Model execution with dashboard output
Notebook execution can output to some dashboard with a little configuration. This dashboard is the same for any execution but it has “id_ejec” param in order to show data of one particular execution output of the output of the model saved in some ontology.
The first step is to create a notebook with an input identifier per execution that can receive this id_ejec param. For this example, we are going to develop a simple notebook with two parameter, focus on understand the id_ejec parameter:
id_ejec → mandatory param with identification and ontology output writting. The model service autogenerates this parameter so we only need to use it.
data → array of json with two fields: name (string) and value (number).
We need an output ontology that connect the output of the notebook with input of the dashboard so we need to create a new ontology with the id_ejec field for execution identification:
That ontology will be the data output of the notebook so we create a client for this ontology and start writing the new notebook.
First, we create the input paragraph:
%python
id_ejec = z.input("id_ejec");
data = z.input("params"); |
Second we transform our new data, appending the id_ejec field with the same structure of the ontology instance:
%python
import json
jsondata = json.loads(json.loads(data)["data"])
arrayoutput = []
for inst in jsondata:
inst["id_ejec"] = id_ejec
arrayoutput.append({"dashboardOutput": inst})

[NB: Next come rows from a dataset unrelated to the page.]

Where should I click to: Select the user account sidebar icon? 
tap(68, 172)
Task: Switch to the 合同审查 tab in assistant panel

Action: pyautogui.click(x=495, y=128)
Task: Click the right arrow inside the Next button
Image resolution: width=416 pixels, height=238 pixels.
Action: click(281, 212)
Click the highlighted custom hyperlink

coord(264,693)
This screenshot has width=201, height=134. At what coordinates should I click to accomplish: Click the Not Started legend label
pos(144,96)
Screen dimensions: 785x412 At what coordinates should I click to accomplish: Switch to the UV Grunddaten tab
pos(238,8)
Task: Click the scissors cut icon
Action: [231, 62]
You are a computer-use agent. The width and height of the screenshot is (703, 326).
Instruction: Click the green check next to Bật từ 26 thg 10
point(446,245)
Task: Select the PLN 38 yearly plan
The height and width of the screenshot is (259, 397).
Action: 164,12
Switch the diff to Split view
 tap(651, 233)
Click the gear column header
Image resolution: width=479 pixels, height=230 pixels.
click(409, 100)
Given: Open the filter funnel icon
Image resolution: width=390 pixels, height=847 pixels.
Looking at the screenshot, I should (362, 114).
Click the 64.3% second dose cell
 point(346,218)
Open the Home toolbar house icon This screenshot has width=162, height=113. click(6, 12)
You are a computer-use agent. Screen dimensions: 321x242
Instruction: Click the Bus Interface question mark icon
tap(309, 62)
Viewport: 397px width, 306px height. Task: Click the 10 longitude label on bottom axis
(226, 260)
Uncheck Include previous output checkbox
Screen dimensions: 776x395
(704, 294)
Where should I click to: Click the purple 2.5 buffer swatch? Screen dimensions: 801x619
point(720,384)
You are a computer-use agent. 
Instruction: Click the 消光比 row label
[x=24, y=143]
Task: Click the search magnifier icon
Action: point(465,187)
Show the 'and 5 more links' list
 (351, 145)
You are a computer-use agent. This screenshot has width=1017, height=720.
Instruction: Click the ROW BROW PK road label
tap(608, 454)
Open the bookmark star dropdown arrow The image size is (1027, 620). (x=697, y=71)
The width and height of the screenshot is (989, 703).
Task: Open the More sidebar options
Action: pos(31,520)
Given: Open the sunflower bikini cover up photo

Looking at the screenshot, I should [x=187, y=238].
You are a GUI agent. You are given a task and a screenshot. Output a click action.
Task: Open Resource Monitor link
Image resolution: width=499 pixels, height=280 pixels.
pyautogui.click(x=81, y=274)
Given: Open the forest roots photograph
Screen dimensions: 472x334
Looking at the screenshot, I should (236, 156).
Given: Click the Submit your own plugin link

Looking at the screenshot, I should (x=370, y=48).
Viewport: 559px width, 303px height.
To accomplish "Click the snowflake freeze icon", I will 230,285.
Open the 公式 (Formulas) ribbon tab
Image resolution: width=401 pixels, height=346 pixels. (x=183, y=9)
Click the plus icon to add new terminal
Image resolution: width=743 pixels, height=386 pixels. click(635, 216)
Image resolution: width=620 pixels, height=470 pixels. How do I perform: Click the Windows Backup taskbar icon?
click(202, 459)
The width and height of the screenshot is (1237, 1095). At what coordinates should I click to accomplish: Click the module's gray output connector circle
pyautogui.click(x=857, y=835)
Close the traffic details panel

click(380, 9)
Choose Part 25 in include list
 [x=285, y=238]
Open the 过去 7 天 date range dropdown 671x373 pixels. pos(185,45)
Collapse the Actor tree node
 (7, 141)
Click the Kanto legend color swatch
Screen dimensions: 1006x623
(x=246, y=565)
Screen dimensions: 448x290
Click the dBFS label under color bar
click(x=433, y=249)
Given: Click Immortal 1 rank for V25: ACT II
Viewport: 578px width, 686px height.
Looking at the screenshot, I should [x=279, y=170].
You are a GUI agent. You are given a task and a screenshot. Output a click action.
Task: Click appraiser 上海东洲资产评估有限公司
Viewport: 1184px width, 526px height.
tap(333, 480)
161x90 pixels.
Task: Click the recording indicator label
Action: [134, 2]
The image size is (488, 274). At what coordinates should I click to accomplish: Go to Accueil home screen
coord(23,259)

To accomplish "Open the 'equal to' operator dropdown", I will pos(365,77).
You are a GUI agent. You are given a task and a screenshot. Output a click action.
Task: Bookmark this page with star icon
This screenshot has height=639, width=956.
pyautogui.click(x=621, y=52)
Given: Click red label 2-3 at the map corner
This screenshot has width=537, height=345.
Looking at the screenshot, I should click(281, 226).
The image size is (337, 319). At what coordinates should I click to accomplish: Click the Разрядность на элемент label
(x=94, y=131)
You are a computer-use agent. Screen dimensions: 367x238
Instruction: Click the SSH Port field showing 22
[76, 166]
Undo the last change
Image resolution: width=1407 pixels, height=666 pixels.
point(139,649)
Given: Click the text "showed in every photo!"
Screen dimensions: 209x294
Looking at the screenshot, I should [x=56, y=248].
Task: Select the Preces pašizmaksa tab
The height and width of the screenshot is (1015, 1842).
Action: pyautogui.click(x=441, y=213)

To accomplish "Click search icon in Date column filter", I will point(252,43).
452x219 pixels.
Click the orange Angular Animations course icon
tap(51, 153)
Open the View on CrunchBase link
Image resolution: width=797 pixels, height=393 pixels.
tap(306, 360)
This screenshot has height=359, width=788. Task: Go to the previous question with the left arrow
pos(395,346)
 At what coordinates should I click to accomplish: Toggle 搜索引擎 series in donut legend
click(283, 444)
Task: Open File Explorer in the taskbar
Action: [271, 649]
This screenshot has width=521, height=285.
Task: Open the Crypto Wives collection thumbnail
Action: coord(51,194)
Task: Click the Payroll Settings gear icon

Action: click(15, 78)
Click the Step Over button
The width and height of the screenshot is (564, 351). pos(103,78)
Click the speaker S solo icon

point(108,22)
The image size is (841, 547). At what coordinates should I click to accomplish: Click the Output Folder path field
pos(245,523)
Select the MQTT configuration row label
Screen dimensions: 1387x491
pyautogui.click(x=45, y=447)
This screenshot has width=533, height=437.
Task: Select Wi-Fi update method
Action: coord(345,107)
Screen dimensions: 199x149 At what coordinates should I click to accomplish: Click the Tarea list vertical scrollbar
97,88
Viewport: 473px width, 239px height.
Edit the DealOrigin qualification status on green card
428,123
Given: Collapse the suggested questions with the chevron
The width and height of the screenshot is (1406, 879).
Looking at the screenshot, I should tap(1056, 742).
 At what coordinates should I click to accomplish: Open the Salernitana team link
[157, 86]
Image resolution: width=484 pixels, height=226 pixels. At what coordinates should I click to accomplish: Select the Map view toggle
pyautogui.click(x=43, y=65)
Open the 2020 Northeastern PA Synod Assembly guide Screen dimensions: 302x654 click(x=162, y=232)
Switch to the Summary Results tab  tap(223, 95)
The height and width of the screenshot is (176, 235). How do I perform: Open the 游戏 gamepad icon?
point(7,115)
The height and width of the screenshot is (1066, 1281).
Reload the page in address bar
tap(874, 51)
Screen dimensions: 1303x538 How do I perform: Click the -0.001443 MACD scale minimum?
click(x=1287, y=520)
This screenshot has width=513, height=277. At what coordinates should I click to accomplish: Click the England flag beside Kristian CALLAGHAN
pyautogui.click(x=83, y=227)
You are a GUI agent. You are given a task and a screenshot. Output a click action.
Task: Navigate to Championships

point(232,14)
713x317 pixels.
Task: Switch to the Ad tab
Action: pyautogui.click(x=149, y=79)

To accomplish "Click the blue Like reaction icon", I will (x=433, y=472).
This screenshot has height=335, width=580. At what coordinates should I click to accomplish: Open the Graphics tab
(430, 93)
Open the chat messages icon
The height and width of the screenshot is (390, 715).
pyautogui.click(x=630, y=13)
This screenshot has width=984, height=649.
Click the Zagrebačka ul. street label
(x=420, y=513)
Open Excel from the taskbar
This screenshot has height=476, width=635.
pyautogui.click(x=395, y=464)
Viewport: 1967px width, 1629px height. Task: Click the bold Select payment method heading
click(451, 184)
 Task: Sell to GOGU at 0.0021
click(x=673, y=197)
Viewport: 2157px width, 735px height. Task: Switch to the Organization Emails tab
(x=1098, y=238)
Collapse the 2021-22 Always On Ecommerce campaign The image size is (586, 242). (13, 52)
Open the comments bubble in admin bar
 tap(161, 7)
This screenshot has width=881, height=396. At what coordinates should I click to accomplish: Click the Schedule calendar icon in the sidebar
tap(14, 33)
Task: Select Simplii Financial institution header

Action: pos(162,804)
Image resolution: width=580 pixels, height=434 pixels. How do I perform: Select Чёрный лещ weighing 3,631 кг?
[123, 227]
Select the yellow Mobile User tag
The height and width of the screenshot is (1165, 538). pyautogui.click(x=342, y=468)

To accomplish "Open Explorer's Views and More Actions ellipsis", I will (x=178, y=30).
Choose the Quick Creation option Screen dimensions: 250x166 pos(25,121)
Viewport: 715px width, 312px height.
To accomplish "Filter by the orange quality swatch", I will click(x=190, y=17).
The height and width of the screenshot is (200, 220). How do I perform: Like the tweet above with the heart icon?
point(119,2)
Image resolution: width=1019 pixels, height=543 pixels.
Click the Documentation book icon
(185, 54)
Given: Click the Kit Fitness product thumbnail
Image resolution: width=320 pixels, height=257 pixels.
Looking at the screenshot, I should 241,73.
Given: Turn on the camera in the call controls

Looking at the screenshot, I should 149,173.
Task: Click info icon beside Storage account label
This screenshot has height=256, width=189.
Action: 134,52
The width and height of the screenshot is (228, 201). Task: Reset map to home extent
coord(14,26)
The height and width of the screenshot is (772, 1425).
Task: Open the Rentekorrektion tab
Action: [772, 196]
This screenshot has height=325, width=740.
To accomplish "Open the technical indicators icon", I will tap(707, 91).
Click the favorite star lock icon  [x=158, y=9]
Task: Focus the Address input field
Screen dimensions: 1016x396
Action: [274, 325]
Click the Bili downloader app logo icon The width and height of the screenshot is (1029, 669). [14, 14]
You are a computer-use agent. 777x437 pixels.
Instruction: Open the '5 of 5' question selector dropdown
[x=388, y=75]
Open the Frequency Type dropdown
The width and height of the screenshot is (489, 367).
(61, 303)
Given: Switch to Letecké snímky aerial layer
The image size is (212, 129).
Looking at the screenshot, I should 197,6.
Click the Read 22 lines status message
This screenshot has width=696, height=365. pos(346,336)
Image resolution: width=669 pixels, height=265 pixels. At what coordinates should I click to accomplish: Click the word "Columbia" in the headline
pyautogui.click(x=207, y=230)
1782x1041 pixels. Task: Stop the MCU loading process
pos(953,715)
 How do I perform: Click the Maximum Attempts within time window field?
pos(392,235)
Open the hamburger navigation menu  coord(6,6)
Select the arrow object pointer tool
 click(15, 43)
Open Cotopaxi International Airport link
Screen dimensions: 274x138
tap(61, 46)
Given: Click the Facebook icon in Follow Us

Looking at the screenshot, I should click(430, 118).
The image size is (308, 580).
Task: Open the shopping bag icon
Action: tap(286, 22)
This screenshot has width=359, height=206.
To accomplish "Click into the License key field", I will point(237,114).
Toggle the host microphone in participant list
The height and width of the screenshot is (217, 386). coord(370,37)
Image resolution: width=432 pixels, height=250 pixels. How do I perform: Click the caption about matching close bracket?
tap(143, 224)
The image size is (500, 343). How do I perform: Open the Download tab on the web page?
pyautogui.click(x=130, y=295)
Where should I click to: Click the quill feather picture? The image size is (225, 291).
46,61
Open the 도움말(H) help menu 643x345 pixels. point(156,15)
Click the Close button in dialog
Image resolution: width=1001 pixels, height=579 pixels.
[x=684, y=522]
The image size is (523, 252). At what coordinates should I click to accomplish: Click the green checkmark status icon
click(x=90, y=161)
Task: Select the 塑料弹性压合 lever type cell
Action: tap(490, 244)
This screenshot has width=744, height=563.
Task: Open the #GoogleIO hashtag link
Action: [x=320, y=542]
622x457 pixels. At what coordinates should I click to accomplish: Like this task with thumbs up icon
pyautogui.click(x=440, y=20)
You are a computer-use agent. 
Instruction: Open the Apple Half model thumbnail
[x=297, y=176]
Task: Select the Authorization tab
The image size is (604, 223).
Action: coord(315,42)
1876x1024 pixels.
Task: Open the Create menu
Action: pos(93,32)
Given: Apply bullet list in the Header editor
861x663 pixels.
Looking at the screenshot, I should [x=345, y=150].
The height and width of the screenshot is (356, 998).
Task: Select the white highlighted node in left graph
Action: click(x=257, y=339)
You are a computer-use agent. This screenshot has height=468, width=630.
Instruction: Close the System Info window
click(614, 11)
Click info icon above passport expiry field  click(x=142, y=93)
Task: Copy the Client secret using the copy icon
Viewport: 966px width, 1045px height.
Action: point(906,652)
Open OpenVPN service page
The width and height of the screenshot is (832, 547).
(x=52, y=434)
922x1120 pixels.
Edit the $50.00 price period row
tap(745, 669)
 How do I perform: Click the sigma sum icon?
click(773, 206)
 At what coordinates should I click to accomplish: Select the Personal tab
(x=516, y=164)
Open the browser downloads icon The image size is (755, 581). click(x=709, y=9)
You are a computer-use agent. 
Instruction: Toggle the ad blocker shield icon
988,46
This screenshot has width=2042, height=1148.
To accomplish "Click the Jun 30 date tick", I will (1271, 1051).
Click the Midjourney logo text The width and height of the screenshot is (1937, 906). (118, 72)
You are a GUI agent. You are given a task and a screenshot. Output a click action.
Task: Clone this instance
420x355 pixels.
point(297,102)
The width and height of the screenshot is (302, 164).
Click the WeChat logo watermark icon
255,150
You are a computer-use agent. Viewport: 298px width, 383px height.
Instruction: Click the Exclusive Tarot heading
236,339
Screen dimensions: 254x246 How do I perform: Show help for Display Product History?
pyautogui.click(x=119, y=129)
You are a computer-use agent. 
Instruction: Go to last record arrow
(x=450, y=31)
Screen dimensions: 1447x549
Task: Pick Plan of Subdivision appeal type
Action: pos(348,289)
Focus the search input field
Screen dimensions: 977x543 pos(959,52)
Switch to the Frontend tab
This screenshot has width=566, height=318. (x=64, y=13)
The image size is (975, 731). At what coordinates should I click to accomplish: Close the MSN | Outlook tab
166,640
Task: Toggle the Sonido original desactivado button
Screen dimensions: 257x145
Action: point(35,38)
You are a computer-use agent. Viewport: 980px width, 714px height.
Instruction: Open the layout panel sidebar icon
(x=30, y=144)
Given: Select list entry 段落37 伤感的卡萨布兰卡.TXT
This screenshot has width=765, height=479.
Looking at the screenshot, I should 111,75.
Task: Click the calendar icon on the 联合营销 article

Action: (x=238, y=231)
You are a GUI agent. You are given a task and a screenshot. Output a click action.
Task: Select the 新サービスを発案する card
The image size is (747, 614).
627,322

data_id_ejec = json.dumps(arrayoutput)
print data_id_ejec
z.z.put("insert",data_id_ejec) |
Then we only need to initiate the connection and insert the generated data into the ontology.
%onesaitplatform
initConnection("client","tokenid")
The second step is to create the dashboard using this ontology and using this id_ejec like a parameter. So we create a simple pie using data for this id_ejec.
We drag the icon of pie gadget and drop it over the canvas.
We select “New Gadget”.
We type all the info: a name, the ontology we created before and the query.
Now it’s neccesary to use name as X Axis and value as Y Axis and click in new to create it.
With this gadget we can add the new special “id_ejec“ param and link it to this gadget to the same field. So we go to the params menu and we add it.
Finally we save our new dashboard.
If we open this dashboard and add the query param “id_ejec“ to the url, we can filter this dashboard with it, showing the gadget for one execution.
After all this, we can create our new model linked with the dashboard. We set a name and a description, and we select our notebook and the first paragraph (the input paragraph).
We need to add the data parameter. For this, id_ejec is implicit.
On the output source we need to select our dashboard and that’s all.
We can execute this model with the API for it and when the execution is finished we can go to the dashboard with the id_ejec parameter (output of execution) as query param and see all the data for that execution.